▽

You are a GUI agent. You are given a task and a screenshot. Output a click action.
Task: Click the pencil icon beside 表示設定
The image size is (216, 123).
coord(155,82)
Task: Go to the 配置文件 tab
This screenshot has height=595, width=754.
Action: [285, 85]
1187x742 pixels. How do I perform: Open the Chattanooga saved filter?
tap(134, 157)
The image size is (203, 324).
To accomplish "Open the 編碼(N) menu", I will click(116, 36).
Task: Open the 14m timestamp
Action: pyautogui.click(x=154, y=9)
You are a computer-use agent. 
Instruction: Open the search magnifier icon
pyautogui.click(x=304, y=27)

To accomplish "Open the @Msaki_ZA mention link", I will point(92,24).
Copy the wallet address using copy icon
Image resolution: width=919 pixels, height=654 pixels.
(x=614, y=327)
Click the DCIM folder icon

△

§ **What is required**:
Starting at the line that contains "Instruction: Open the search magnifier icon" and ending at the last line of the data, repeat each line exactly; include nothing else.

§ **Expected answer**:
Instruction: Open the search magnifier icon
pyautogui.click(x=304, y=27)

To accomplish "Open the @Msaki_ZA mention link", I will point(92,24).
Copy the wallet address using copy icon
Image resolution: width=919 pixels, height=654 pixels.
(x=614, y=327)
Click the DCIM folder icon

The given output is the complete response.